Can you rewrite the records from the line that has "Given: Click the" through the end of the records, swapping "employment type" for "job category" and changing nothing else? Leave the pictures out of your answer.

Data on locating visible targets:

-- start --

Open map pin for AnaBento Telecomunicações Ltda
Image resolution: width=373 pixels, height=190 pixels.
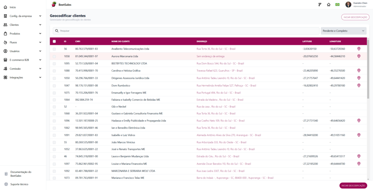click(x=359, y=49)
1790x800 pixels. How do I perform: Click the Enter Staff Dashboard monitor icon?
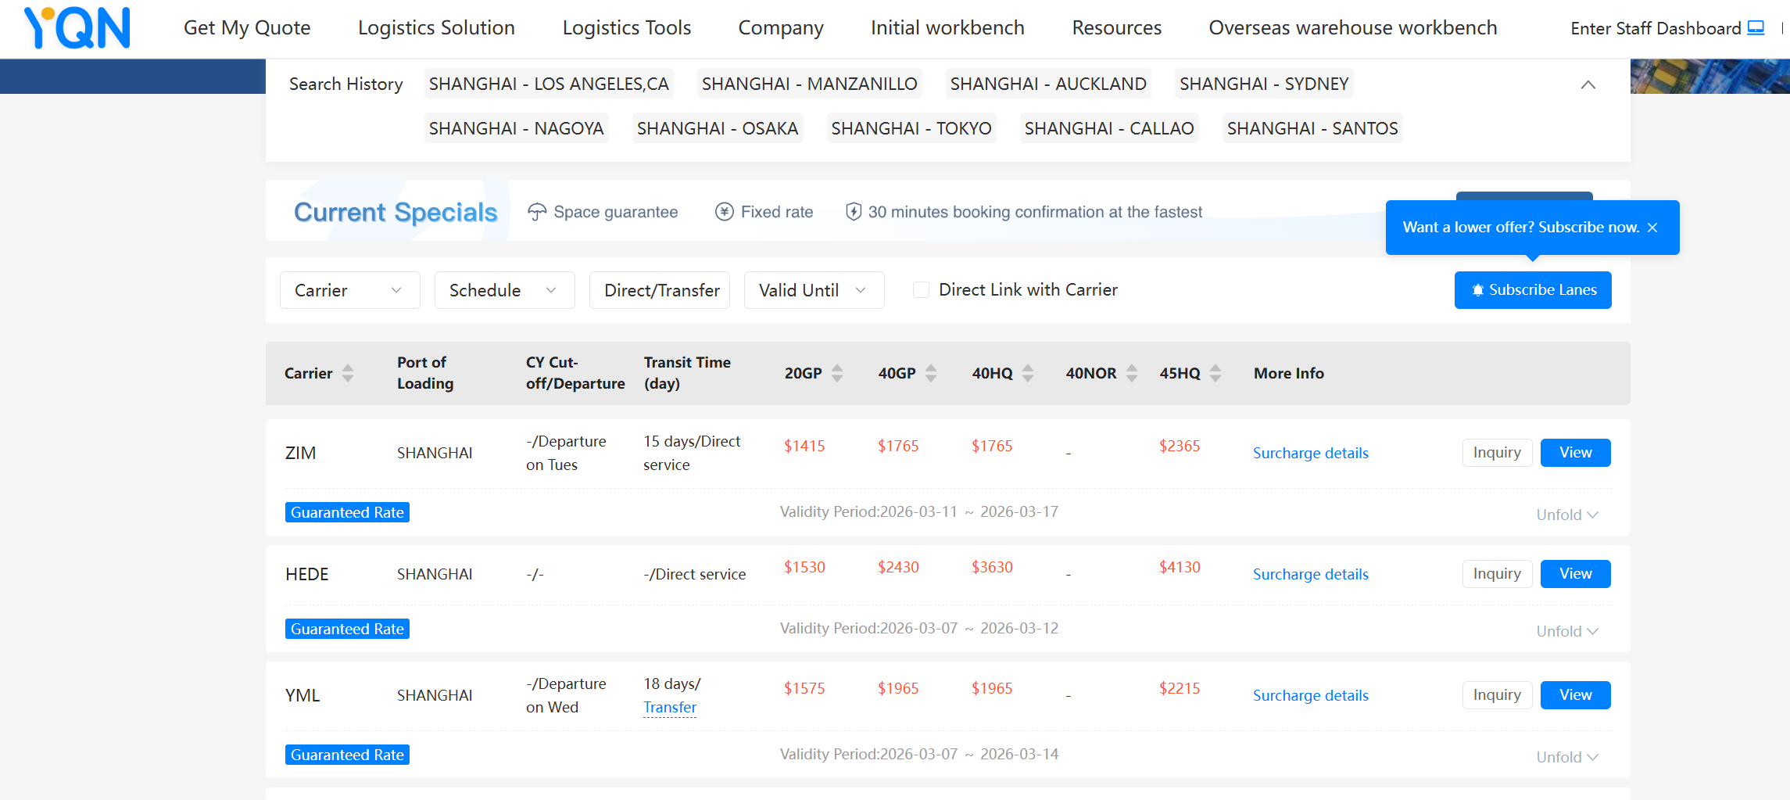click(1756, 28)

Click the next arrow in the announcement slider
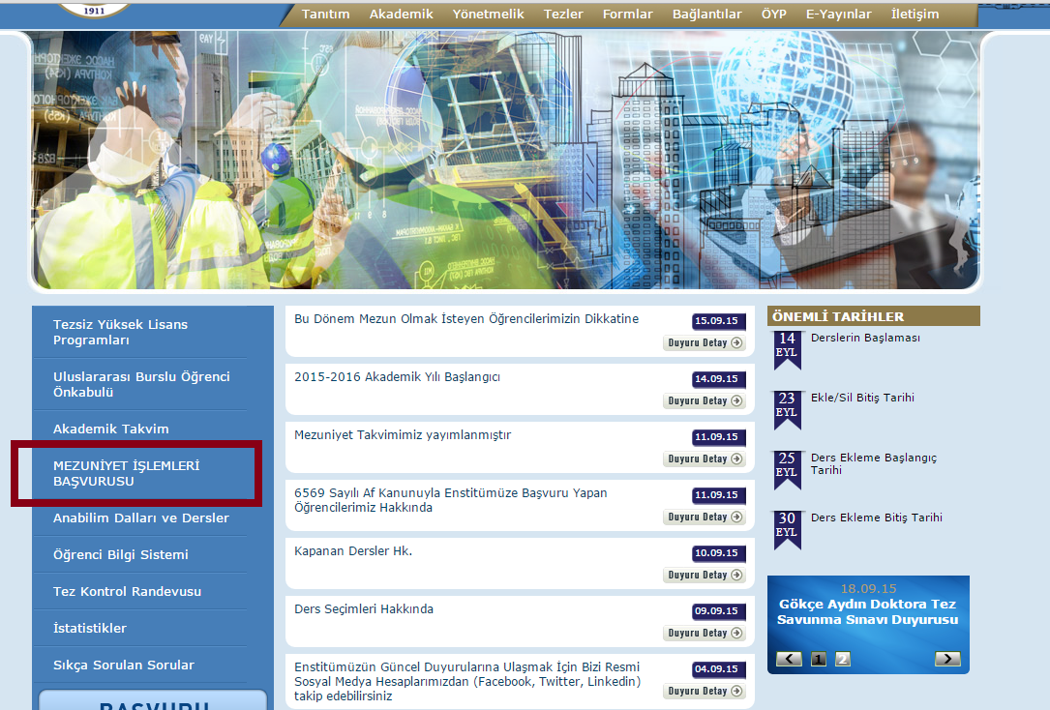click(946, 659)
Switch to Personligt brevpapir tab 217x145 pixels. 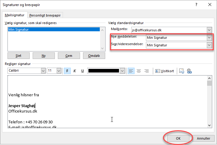46,15
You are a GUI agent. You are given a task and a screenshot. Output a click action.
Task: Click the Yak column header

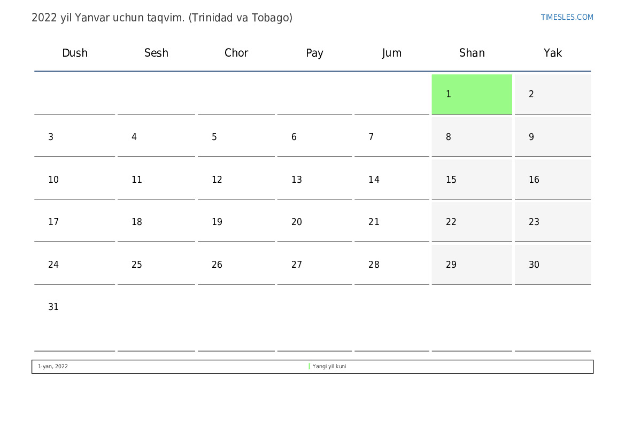(552, 53)
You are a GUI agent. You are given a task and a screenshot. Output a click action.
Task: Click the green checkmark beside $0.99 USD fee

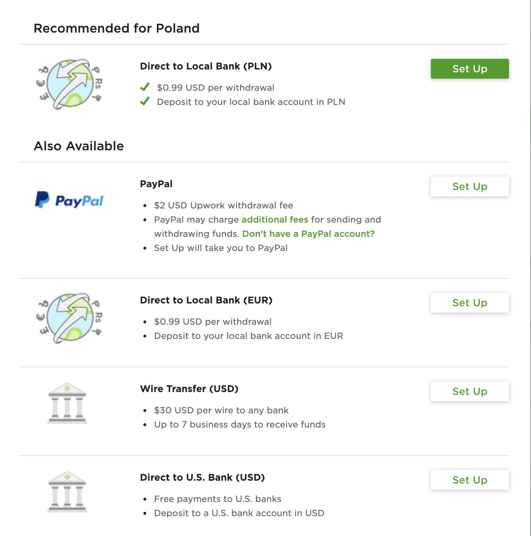click(145, 87)
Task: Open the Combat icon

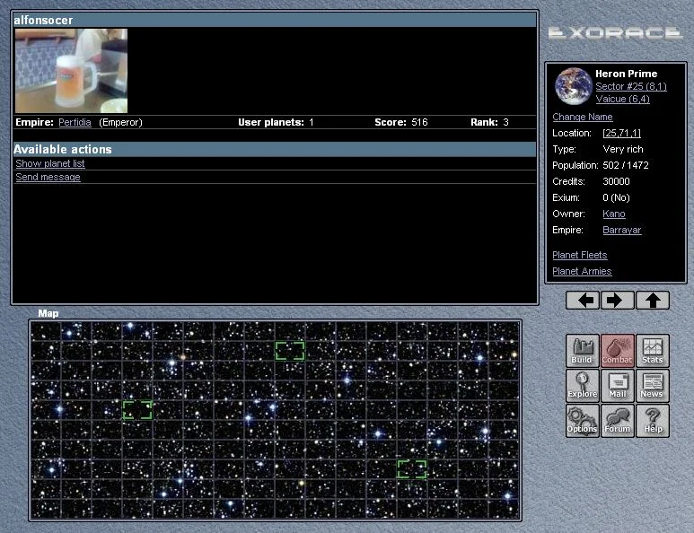Action: click(617, 350)
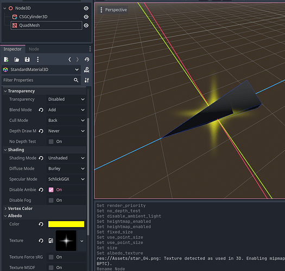Open the Perspective view menu dots

click(x=101, y=10)
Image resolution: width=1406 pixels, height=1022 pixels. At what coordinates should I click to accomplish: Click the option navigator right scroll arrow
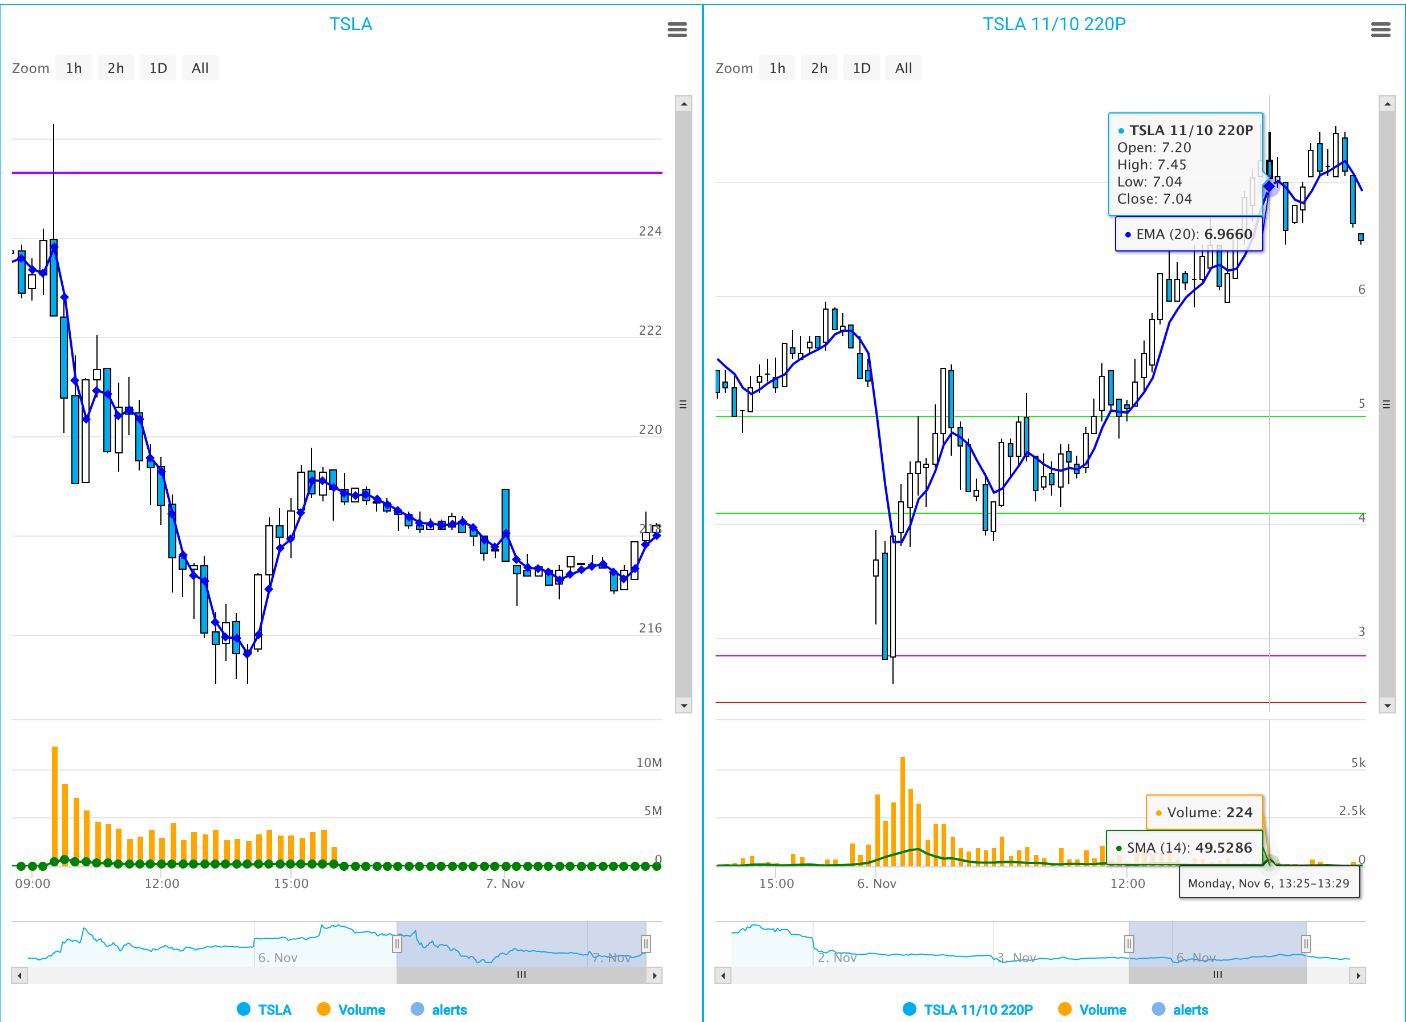click(1358, 976)
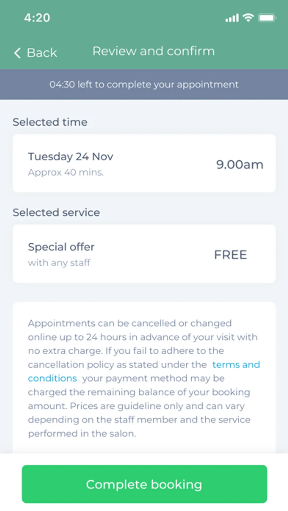
Task: Tap the 4:20 clock in status bar
Action: point(37,18)
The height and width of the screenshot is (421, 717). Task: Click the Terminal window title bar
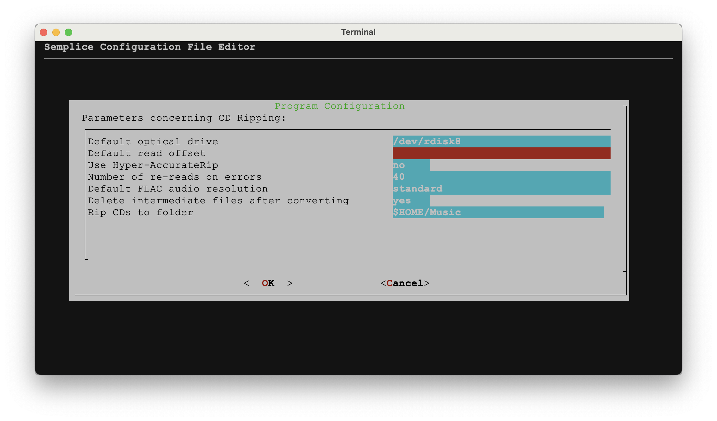[x=359, y=32]
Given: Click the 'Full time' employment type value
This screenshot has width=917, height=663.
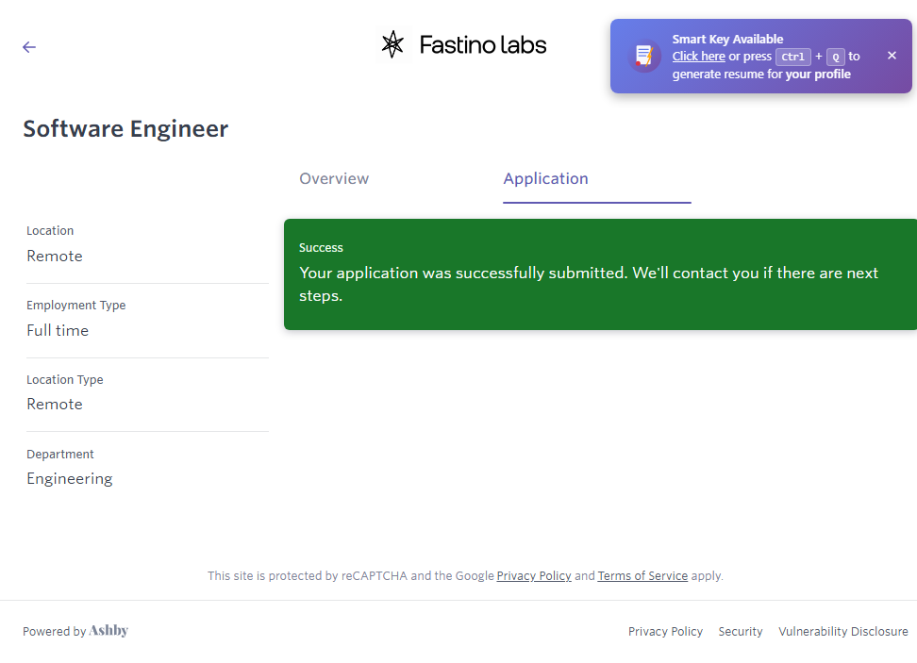Looking at the screenshot, I should [58, 330].
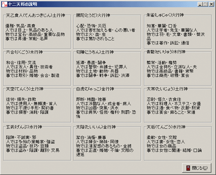Image resolution: width=216 pixels, height=175 pixels.
Task: Click the 閉じる(C) close button
Action: coord(197,168)
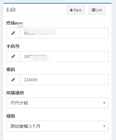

-- end --

**Solution to the exercise**
Given: Click the 'Full time' job category value
This screenshot has width=917, height=663.
Looking at the screenshot, I should [58, 330].
Image resolution: width=216 pixels, height=175 pixels.
Task: Click the 閉じる(C) close button
Action: coord(197,168)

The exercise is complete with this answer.